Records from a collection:

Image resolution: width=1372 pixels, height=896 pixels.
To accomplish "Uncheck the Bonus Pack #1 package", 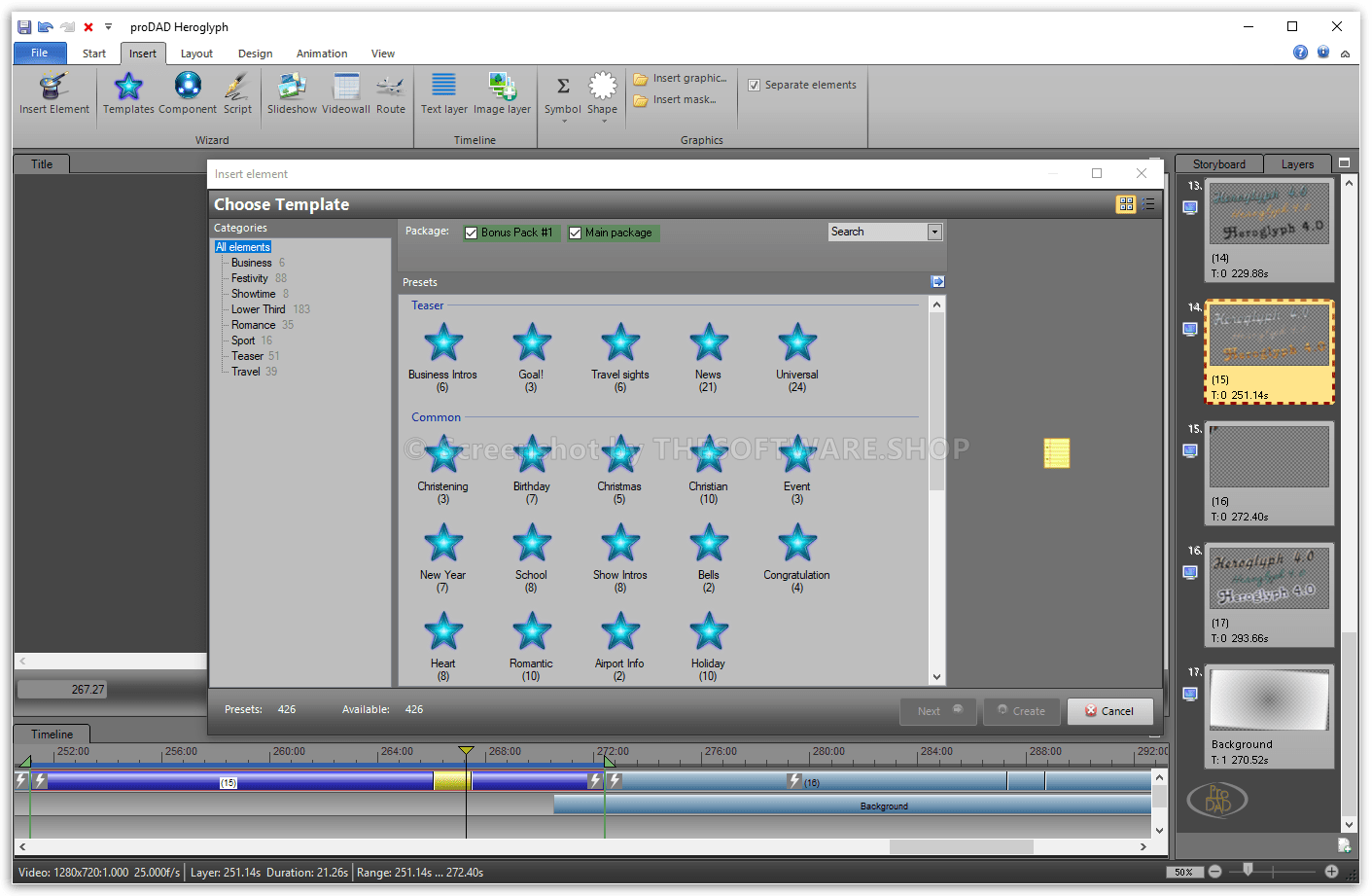I will tap(472, 233).
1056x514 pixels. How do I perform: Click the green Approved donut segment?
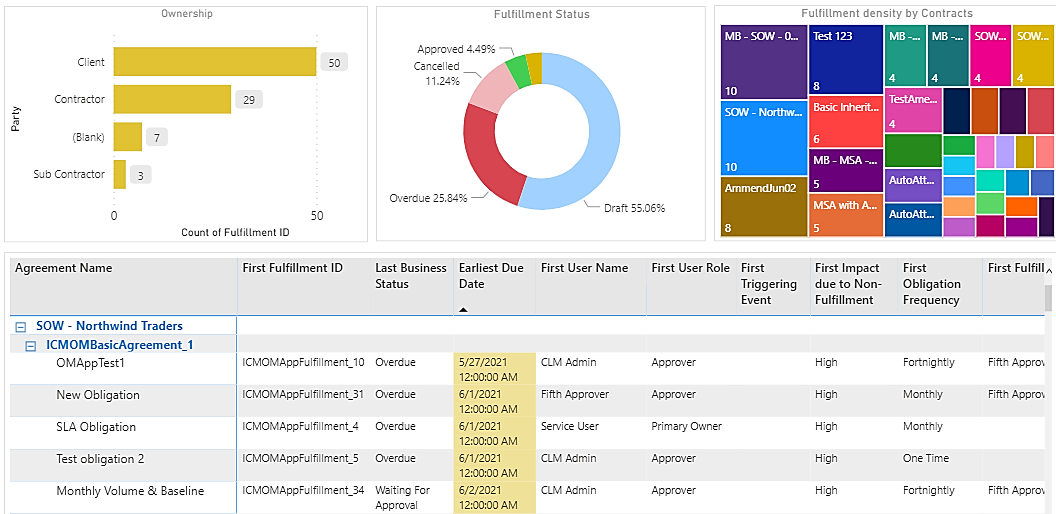[517, 71]
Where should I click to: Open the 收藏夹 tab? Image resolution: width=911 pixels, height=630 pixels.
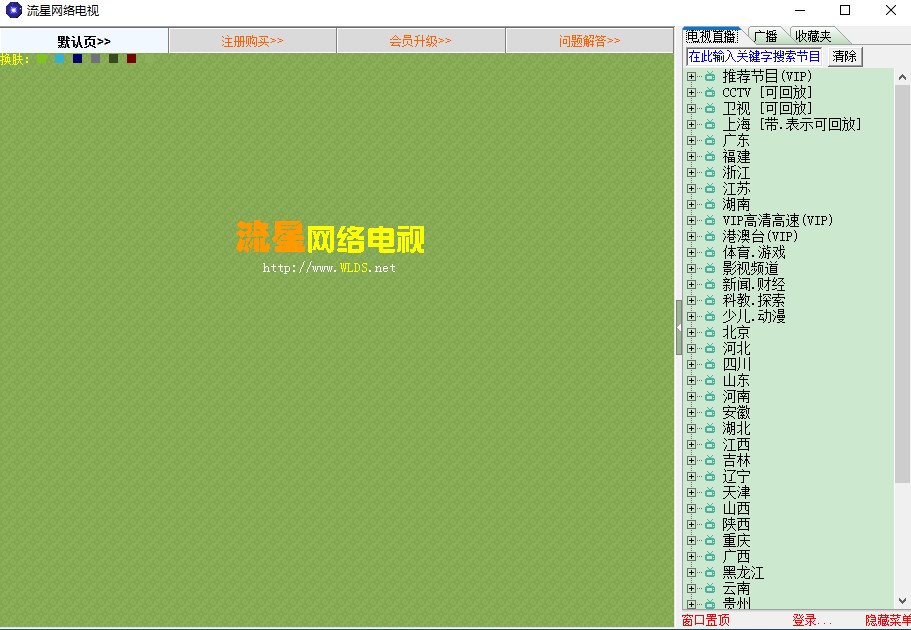(x=812, y=36)
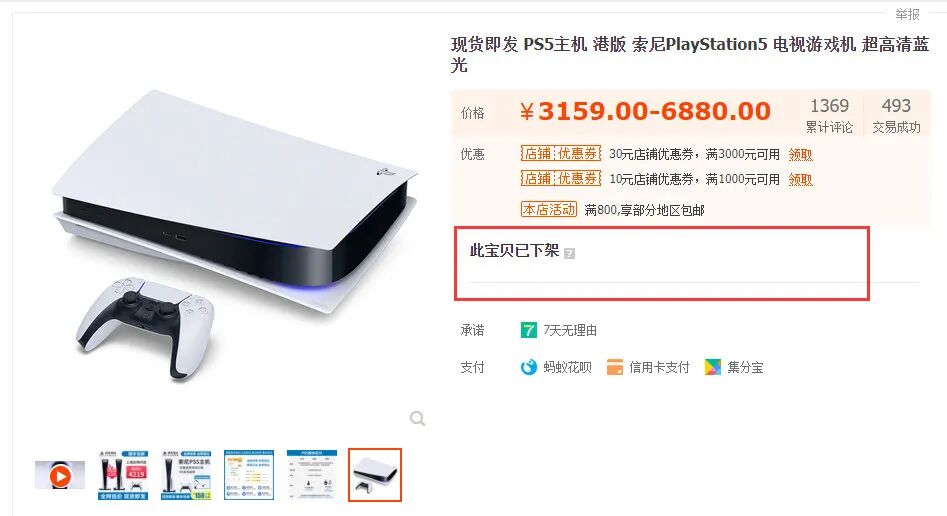
Task: Click the question mark help icon
Action: (x=569, y=253)
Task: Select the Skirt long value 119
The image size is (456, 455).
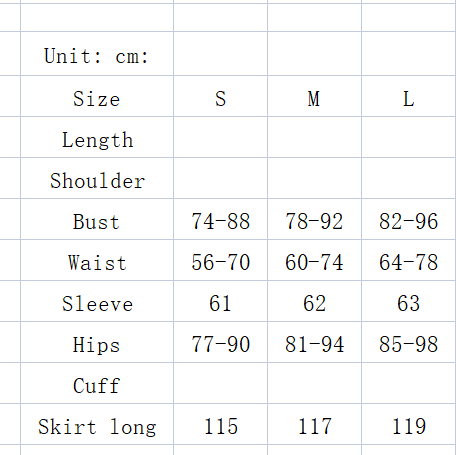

Problem description:
Every line from the one with "Where should I" through the end of the records is to be reproduced exactly, and the pictures are to be left out.

Solution to the exercise:
Where should I click to: Open the 收藏夹 tab? Image resolution: width=911 pixels, height=630 pixels.
(x=812, y=36)
Task: Click the question mark help icon
Action: (x=569, y=253)
Task: Select the Skirt long value 119
The image size is (456, 455).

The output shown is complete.